The government has recently opened consultations for the draft E-commerce guidelines for consumer protection, as the Department of Consumer Affairs, under the Ministry of Consumer Affairs, Food and Public Distribution looks to finalize on the guidelines that will regulate the e-commerce sector in India. The policy once implemented is intended to help build customers trust by putting in place various check and balances across the e-commerce ecosystem, for grievances ranging from payment refunds, fake reviews, product quality, etc.
The policy intends to provide guidelines for preventing fraud, unfair trade practices and protecting legitimate rights and interests of consumers. One of the welcome fundamental facets is that the policy proposes to bring equitable treatment amongst both foreign and domestically funded companies. The policy in spirit is positive and sets out a range of laudable measures, however, there needs to measured response to ensure DIPP maintain the right balance between regulating consumer interest while at the same time encouraging entrepreneurship, innovation, growth, and investment opportunities. Some of the key aspects covered in the policy are:
The guidelines require all e-commerce business to have a presence in India as a ‘legal entity’. Mandating a corporate presence in India for the foreign e-commerce websites and apps operating in India will hinder the scheme of facilitating the “ease of doing business in India”. This will directly restrict Indian consumers’ choice and accessibility to global products and services. Further, any reciprocal restriction that may be imposed by other countries in retaliation to this condition in India, would also impact the expansion of Indian entities and products overseas.
The policy seeks to ensure as part of e-commerce entities obligation restricts the adoption of any unfair trade practice/methods for sales promotion, which may influence transactional decisions of consumers of choice of one v/s the others. Though the intent seems to only restrict the unfair trade practices, it appears that any sales promotion activities could also get covered under this umbrella. This requires clarifications by the government. Also, to avoid ambiguity, it would be good to have some use case of such unfair trade / promotional activities.

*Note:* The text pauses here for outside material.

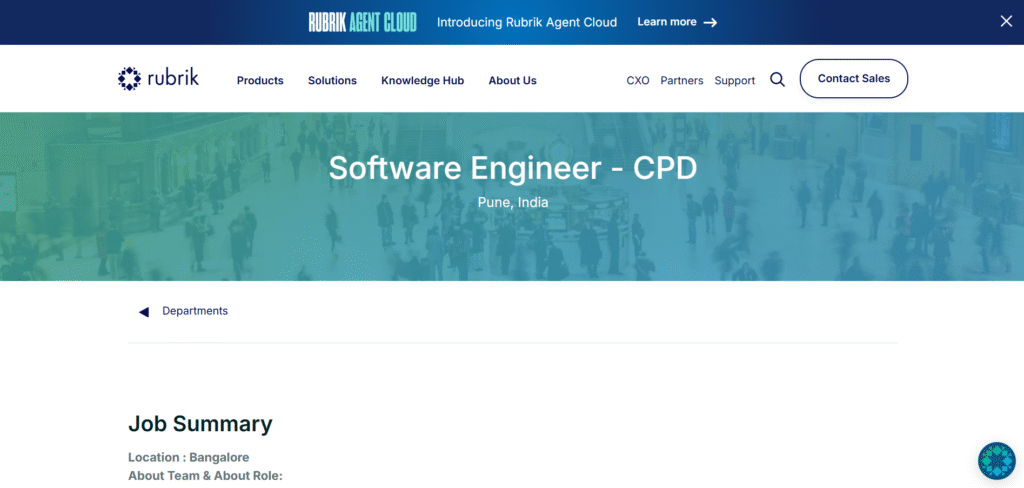This screenshot has width=1024, height=488.
Task: Open the About Us menu
Action: pyautogui.click(x=512, y=80)
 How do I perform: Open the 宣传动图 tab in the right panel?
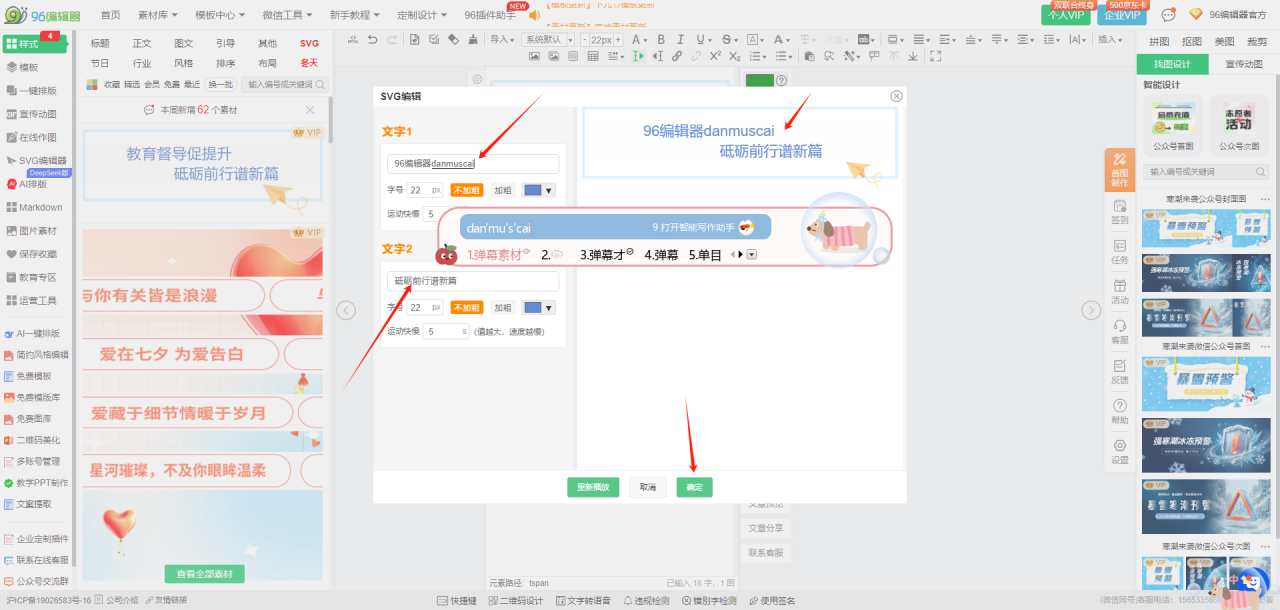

The policy also seeks to ensure that the advertisements are consistent with the products sold over its platform. In the case of the marketplace model of e-commerce, meeting such a requirement would create practical difficulties where millions of seller are listed on these platforms. It may be virtually impossible for such marketplace entities to vouch and check for each and every product listed on its platform with respect to the actual characteristics, access and usage conditions of the wide range of products sold over its platform. Another way to approach this would be for marketplace players to have compliance contracts with sellers listed on the platform. Having said this, it may be prudent to impose such guidelines for ‘inventory-based’ e-commerce entities as well as the sellers selling on marketplace platforms.
Further, the liability to accept the return of defective, wrong or spurious products, etc., by the e-commerce entities should be restricted only to inventory-based model of e-commerce entities. Such liability may not be fair to be imposed on a marketplace entity given that the marketplace platform is only a facilitator between the sellers and buyers on the platform.
The draft policy has posed significant onus on e-commerce entities alone. While enforcing this would hold good for inventory based e-commerce entities, it may not be right for the same treatment to be meted out to marketplace e-commerce entities. Marketplace entities business model contrasts in both scale and business model when compared to inventory-based e-commerce entities and implementation of stated policies may be difficult to enforce for the former.
While the policy guidelines for compliance have imposed conditions and responsibilities on e-commerce entities, the consequences for non-compliance have not been prescribed. The government also needs to provide sufficient runway for the policies to take effect.
While it is a step forward that the government is bringing in regulations to help protect consumers, however the lack of a more holistic policy governing the sector still eludes. Larger policies such as data privacy, e-commerce policy, etc need to be tackled on a war footing. While the intent to address various facets of this dynamic sector is acknowledged and present, however, the slow movement on this causing increasing discomfort in the community. We look forward to the governing bodies closely working with industry players to bring a comprehensive policy rather than a piece-meal approach.
DISCLAIMER : Views expressed above are the author’s own.